Organometallic complexes offer chemistry that is not accessible to purely organic molecules and, hence, potentially new mechanisms of drug action. We show here that the presence of both an iodido ligand and a σ-donor/π-acceptor phenylazopyridine ligand confers remarkable inertness toward ligand substitution on the half-sandwich "piano-stool" ruthenium arene complexes [(η⁶-arene)Ru(azpy)I]⁺ (where arene = p-cymene or biphenyl, and azpy = N,N-dimethylphenyl- or hydroxyphenyl-azopyridine) in aqueous solution.
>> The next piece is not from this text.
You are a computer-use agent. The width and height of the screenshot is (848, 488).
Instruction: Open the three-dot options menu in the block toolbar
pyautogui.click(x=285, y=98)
Surprisingly, despite this inertness, these complexes are highly cytotoxic to human ovarian A2780 and human lung A549 cancer cells. Fluorescence-trapping experiments in A549 cells suggest that the cytotoxicity arises from an increase in reactive oxygen species. Redox activity of these azopyridine RuII complexes was confirmed by electrochemical measurements. The first one-electron reduction step (half-wave potential -0.2 to -0.4 V) is assignable to reduction of the azo group of the ligand. In contrast, the unbound azopyridine ligands are not readily reduced. Intriguingly the ruthenium complex acted as a catalyst in reactions with the tripeptide glutathione (γ-L-Glu-L-Cys-Gly), a strong reducing agent present in cells at millimolar concentrations; millimolar amounts of glutathione were oxidized to glutathione disulfide in the presence of micromolar ruthenium concentrations. A redox cycle involving glutathione attack on the azo bond of coordinated azopyridine is proposed. Such ligand-based redox reactions provide new concepts for the design of catalytic drugs.